Be careful when driving or operating machinery until you know how this medicine affects you.

Possible side effects

Tell your doctor as soon as possible if you or your child do not feel well while you are taking ursodeoxycholic acid or if you have any questions or concerns.

Do not be alarmed by the following lists of side effects. You or your child may not experience any of them. All medicines can have side effects.

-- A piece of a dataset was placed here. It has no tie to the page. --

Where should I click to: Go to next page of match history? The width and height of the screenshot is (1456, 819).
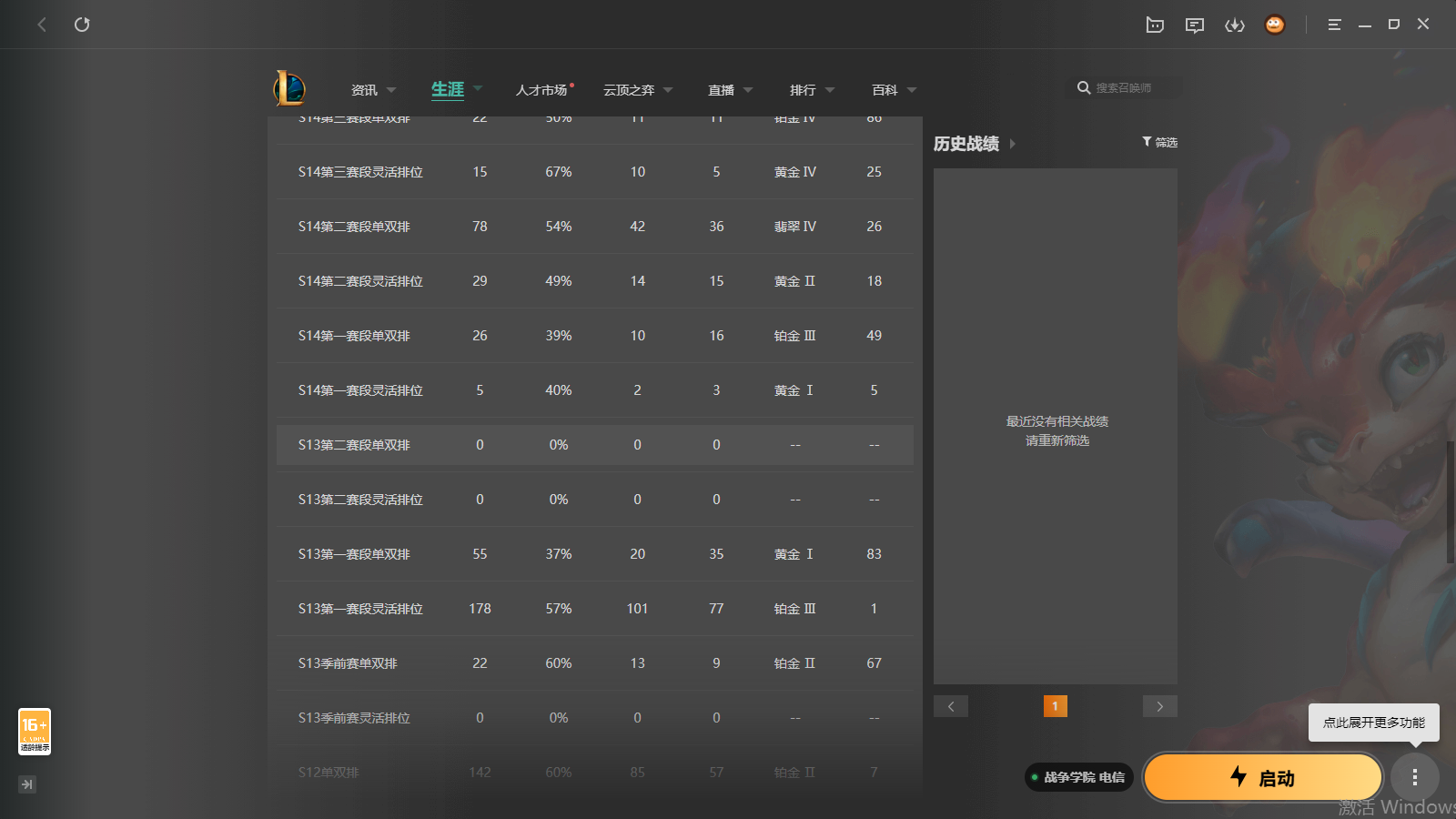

Sometimes they are serious but most of the time they are not.

Tell your doctor if you notice any of the following:

Diarrhoea
Itching/pruritus
Urticaria (nettle rash)
Allergic reactions
Nausea/vomiting
Sleep disturbance
Pain in the stomach area or in the upper right part of the belly, under the ribs.

Tell your doctor as soon as possible if you notice any of the following.

These may be serious side effects and you or your child may need medical attention:

Severe right-sided upper abdominal pain.

If you experience any of the following, stop taking your medicine and contact your doctor immediately or go to the Accident and Emergency department at your nearest hospital.

These are very serious side effects and you may need urgent medical attention or hospitalisation:

Severe worsening (decompensation) of liver cirrhosis.

Other side effects not listed above may occur in some patients.

Allergic reactions

If you think you, or your child, is having an allergic reaction to ursodeoxycholic acid, do not take any more of this medicine and tell your doctor immediately or go to the Accident and Emergency department at your nearest hospital.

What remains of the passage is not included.